Stored data entries:
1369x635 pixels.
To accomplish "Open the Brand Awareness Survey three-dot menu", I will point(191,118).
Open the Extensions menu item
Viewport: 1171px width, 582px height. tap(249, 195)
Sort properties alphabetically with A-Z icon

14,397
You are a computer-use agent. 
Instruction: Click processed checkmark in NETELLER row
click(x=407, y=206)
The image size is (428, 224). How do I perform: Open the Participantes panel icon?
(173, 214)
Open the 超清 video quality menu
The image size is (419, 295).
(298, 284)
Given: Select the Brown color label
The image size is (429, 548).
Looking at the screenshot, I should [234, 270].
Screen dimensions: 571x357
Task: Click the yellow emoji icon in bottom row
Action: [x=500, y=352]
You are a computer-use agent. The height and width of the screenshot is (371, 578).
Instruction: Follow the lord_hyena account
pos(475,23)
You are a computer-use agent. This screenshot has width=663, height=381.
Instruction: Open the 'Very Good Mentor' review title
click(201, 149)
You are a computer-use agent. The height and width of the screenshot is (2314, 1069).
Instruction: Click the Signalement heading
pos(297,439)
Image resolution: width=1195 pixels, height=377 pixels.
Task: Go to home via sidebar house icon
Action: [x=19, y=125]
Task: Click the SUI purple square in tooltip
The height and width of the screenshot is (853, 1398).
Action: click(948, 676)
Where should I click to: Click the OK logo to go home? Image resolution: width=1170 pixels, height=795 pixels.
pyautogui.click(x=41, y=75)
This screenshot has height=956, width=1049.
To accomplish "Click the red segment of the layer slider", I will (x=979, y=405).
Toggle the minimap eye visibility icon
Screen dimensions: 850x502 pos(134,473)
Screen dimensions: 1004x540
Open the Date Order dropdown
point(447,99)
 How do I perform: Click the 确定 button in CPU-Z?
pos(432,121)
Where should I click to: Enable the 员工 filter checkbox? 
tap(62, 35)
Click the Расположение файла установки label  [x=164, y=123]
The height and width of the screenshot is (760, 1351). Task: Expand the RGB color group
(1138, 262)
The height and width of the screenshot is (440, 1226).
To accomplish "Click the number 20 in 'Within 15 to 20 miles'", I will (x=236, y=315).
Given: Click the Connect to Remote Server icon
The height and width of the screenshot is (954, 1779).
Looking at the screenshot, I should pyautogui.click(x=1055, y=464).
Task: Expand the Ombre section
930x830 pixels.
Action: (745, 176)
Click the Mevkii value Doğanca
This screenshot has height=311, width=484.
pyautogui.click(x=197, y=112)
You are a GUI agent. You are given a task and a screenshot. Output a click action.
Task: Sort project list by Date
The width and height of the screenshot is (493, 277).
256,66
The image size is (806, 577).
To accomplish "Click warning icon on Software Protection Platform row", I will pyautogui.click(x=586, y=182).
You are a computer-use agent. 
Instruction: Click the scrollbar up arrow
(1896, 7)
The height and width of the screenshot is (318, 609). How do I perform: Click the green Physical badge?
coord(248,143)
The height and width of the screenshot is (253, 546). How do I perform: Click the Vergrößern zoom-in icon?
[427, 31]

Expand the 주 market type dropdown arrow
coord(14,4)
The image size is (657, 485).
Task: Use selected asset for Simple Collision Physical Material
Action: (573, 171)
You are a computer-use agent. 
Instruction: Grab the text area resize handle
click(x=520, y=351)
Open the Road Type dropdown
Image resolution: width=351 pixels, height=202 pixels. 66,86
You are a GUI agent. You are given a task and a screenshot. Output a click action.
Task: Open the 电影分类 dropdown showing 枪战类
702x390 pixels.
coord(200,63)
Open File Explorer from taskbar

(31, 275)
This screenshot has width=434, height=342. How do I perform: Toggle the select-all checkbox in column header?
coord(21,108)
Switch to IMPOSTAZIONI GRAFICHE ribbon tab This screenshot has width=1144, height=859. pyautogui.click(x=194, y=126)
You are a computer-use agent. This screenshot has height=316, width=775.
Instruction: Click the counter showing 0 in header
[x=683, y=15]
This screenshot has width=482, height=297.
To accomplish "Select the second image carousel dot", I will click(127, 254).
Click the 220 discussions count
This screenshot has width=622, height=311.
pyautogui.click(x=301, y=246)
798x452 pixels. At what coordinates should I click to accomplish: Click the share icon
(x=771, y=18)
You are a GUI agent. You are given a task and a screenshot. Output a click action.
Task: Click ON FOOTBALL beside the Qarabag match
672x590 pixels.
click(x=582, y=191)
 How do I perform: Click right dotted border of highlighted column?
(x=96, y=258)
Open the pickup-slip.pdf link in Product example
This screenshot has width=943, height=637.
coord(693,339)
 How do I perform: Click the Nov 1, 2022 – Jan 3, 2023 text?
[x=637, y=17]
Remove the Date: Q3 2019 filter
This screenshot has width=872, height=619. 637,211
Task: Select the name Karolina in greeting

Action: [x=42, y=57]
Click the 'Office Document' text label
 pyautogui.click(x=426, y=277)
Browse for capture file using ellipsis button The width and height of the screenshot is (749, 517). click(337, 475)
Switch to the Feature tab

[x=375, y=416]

• Description of the task
Where does the string "computer" appear in the records? Copy every line that holds it.

• Exercise result
You are a computer-use agent. 
You are a computer-use agent. The height and width of the screenshot is (371, 578).
You are a computer-use agent. This screenshot has width=663, height=381.
You are a computer-use agent. The height and width of the screenshot is (2314, 1069).
You are a computer-use agent. 
You are a computer-use agent. 
You are a computer-use agent. This screenshot has height=316, width=775.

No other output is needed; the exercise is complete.